水素含有ガスとしては、酸素やアルゴン等の希ガスと水素の混合ガスが用いられる。
還元処理としては、HF溶液等による湿式還元法も可能であるが、真空装置を用いた低圧力下での水素還元処理は爆発の危険性がなく安全であり、また加熱を必要としないため、プラスチック基板を用いた場合には、広面積に均一に還元処理が可能で非常に有効である。このため、反応性イオンエッチング法が最も好ましい。

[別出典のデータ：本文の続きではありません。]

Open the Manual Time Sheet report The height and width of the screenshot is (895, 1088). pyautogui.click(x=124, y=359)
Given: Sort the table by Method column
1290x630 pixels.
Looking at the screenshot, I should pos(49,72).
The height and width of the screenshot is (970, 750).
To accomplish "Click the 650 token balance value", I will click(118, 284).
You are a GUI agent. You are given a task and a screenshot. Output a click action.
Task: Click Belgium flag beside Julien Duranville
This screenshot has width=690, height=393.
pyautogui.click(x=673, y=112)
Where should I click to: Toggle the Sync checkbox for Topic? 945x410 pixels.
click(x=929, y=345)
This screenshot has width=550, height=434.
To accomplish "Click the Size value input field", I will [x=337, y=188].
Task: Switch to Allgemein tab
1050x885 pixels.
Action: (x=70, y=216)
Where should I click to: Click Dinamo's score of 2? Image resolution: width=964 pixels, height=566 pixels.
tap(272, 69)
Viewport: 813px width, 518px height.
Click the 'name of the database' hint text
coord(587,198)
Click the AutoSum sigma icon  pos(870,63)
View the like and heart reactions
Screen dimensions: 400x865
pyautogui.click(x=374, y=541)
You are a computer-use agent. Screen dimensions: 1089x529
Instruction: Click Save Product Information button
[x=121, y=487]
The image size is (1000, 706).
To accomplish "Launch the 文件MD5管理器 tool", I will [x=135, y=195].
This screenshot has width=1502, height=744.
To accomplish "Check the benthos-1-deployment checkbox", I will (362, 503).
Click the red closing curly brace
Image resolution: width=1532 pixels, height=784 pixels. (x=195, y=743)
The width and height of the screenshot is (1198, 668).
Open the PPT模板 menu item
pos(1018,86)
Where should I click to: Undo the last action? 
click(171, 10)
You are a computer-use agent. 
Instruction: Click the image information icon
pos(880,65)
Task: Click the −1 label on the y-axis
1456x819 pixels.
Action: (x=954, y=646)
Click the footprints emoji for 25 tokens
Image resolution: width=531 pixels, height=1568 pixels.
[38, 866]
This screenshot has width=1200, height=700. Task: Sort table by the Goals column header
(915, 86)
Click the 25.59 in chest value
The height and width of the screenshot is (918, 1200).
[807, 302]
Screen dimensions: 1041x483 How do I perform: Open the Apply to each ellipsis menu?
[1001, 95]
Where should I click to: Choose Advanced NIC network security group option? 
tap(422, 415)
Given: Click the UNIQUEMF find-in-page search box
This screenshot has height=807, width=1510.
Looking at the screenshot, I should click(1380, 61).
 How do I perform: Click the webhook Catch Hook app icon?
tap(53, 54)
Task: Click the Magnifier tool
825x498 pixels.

エッチングに使用する電力量は、電極間の距離と大きさで決定されるため、限定するものではないが、100W程度で充分である。入力電力があまり大きいと酸素によって貴金属も取り除かれ、所望とする貴金属微粒子薄膜が得られなくなる。
【0017】
つぎに、表面プラズモン励起性貴金属微粒子状薄膜として銀を用いた場合を例にとりその形成手段を詳細に説明するが、白金、パラジウム等の他の貴金属でも同様の方法で所望とする薄膜が得られることは勿論である。
【0018】
まず、前駆体となる酸化銀薄膜を成膜する。酸化銀薄膜は真空チャンバー内でRF反応性マグネトロン・スパッタリング法により成膜する。酸化銀薄膜を成膜するための装置は特に限定しない。また、DC型スパッタリング、真空蒸着、イオンプレーティング等何れを用いても良い。成膜時の組成はスパッタリング・チャンバー内に導入するアルゴンガスと酸素ガスの混合比率で設定できる。成膜される酸化銀薄膜はAg とAgOの混合物であるが、酸素流量を減らすと銀リッチな酸化銀薄膜、反対に酸素量を増やせば酸素リッチな薄膜が得られる。前者は金属的反射特性を示し、後者は茶褐色誘電体特性を示す。この酸化銀成膜時のガス流量が、銀粒子集合体のサイズを決定する。膜厚は特に限定はしないが、1nmから1000nm程度とすればよい。
【0019】
つぎに成膜した酸化銀薄膜を還元するために反応性イオンエッチング装置に導入し、一旦、1×10 −3 Pa以下の真空下まで減圧した後、酸素またはアルゴン等の希ガスと共に、水素ガスを装置内に導入する。混合ガスの導入に先立って、真空装置内をCF 等を用いてフッ素化処理を行うことが好ましい。酸素またはアルゴン等の希ガスと水素ガスの流量比は、水素ガス比率が全体の0.4以上、特に0.5以上が最も良い。装置内のエッチング圧力は0.1Pa以上が好ましいが、特に限定されるものではない。また、エッチングに使用する電力量は、電極間の距離と大きさで決定されるため、限定するものではないが、通常、100W程度で充分である。入力電力があまり大きいと酸素によって銀も取り除かれ、所望とする銀微粒子薄膜は得ることが困難となる。また、100nmの酸化銀薄膜の場合には、エッチング時間は概ね5〜10分である。
【0020】
上記のようにして得られた銀微粒子薄膜と酸化銀薄膜の光学特性、および構造的な相違は、反射率に見られる銀特有のプラズモン吸収と電子顕微鏡像から確認できる。酸化銀薄膜では銀薄膜が示す400nm波長以下のプラズモン共鳴が観測されないが、反応性エッチング法により作成した銀微粒子薄膜は反射率の鋭い低下が観測でき、銀粒子が形成されたことが確認される。さらに、電子顕微鏡写真から、粒径20nmの銀粒子が2〜3 nmの粒子間隔で均一に分布している銀微粒子薄膜体が形成されていることが確認されている。
【0021】
本発明に係る表面プラズモン励起性貴金属微粒子状薄膜は、表面プラズモン光を安定してナノメートルサイズ領域することができ、また発現する局在プラズモンによってラマン光を著しく増幅できるといった、顕著な作用機能を呈することから、高密度光記録媒体や高感度光センサーなどに応用することが可能である。
【0022】
本発明に係る表面プラズモン励起性貴金属微粒子状薄膜を相転移型光記録媒体に適用し、解像限度以下のマークを信号再生する原理を説明する。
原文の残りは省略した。